Back

@ivan

This is true for every normal binary package repo. But where is the attac vector for the #nixos #nix binary cache?

SHA256 collisions are very rare, expensive and leave a large trail of evidence. Exposes and burns after first use everyone involved. Forever.

Individual targeted checksums would require control of your source code repo as well. If this is the case you are equally f*** with or without using a binary cache at all.

So, yes, stay away from toxic corporate controlled flakes, git repos, channel, …

Ask every contributor to sign his project repo git commits & tags. Then it’s easy to pin down and publicly burn bad actors.

Pin down the public community cache public keys yourself. Do not trust upstream defaults. Verify via different communication channel.

example.nix

nix.trusted-public-keys = [

"nixpkgs-unfree.cachix.org-1: hqvoInulhbV4nJ9yJOEr+4wxhDV4xq2d1DK7S6Nj6rs="

"nix-community.cachix.org-1: mB9FSh9qf2dCimDSUo8Zy7bkq5CX+/rkCWyvRCYg3Fs="

"cache.nixos.org-1: 6NCHdD59X431o0gWypbMrAURkbJ16ZPMQFGspcDShjY="
];

https://github.com/paepckehh/nixos/blob/main/configuration.nix

@paepcke
> But where is the attac vector for the #nixos #nix binary cache?

Hashes are only for source (or fixed) outputs. Nix derivations are *input* addressed (by default, I’m ignoring content-addressed derivations which are not stable as of today) not *output* addressed

When you try to `nix build nixpkgs#hello` you have no idea of what the output should look like (besides build the package yourself and compare your result to that of others doing the build too à la trustix)

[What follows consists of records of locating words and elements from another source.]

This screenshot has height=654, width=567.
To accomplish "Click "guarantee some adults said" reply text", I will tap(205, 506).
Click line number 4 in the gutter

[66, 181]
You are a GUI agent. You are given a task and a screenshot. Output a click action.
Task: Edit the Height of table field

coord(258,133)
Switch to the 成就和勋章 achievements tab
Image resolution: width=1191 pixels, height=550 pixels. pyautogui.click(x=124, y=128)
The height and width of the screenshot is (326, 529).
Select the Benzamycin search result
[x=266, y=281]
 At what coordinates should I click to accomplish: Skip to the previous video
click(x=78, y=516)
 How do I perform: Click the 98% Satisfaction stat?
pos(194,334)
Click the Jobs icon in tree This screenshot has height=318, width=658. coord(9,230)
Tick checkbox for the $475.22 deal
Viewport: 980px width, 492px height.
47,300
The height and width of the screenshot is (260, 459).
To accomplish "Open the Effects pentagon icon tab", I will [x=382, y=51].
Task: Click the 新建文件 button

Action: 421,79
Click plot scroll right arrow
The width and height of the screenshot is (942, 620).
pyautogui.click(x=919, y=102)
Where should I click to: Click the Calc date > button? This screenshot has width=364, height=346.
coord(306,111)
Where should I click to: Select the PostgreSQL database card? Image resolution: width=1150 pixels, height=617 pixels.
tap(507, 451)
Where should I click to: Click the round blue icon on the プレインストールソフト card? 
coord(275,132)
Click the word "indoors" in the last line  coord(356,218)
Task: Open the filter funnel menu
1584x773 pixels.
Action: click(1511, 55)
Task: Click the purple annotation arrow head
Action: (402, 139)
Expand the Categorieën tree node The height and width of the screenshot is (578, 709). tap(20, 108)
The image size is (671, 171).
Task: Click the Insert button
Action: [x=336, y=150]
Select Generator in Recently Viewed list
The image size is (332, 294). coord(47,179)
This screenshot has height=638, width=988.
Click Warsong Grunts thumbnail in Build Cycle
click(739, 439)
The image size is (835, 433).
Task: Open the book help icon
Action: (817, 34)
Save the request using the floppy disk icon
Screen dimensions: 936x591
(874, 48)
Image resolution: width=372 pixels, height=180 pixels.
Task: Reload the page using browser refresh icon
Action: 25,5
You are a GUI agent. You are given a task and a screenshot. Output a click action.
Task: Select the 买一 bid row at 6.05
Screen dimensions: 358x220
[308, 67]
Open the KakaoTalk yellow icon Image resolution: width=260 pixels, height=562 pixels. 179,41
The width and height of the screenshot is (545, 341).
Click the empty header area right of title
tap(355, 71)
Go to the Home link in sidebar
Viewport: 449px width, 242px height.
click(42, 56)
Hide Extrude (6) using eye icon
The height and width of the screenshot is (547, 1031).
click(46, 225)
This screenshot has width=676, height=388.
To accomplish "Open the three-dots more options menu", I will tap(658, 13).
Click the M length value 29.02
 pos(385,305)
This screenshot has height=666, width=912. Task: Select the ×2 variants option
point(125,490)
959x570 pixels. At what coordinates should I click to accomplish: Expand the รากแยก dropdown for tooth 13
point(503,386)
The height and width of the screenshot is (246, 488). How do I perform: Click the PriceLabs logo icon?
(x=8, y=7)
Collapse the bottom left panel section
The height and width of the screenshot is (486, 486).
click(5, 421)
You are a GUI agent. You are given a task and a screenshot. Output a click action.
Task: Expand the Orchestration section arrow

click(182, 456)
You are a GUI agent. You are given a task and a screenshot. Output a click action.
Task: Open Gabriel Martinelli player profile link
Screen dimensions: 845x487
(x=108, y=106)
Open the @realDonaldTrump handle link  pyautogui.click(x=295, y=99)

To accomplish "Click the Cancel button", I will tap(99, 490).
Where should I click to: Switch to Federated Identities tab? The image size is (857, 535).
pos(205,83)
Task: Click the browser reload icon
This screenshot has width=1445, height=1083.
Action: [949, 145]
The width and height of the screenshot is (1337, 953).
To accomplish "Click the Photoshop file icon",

NORMALLY building that package should follow its regular build instructions (and use its *input* addressed dependencies). But if I can push to a cache, nothing stops me from creating a malicious NAR that has a backdoored result. There’s nothing that guarantees a particular NAR is the result of building via the build instructions in the actual derivation file. That’s why Nix has a model for signing builds and trusting particular substituters: you have to trust they build the package with the actual instructions and didn’t do something malicious

@ivan

The nixstore digest itself declares the (claimed) input parameters only, but fails to feed the SRI (Subresource Integrity) part for the actual binaries / folder content into the hasher loop?

Thats bad, since pinning down the exact input parameter should lead to 100% bit-by-bit reproducible binaries with every modern toolchain.

Without, the executables trust relies completely on the AppAmor hashes only.

Time for a code review and some discussion in the RFC section I guess!?

At least, if anyone can reproduce a single valid >signed< bad package, the company, business model and attack model is burned.

Maybe we need some x509 CT (certificate transparency logs) equivalent at some point.

@paepcke
> At least, if anyone can reproduce a single valid >signed< bad package, the company, business model and attack model is burned.

Signing a malicious package with *someone else’s* key is going to be difficult (unless you have the means to break the current cryptographic algorithms)

But if an attacker convinces you to trust *a key they control* you are toast. This is why you need to be careful with whose substituter keys you mark as trusted

@zstg @ivan probably determinant systems. There was some drama awhile back over Nixcon sponsors and DetSys was tangentially related IIRC. I’m not the best person to talk about this as I tried to ignore most of it. OP probably has better information. That being said, DetSys does maintain a fork of Nix that, IMO, reeks of EEE.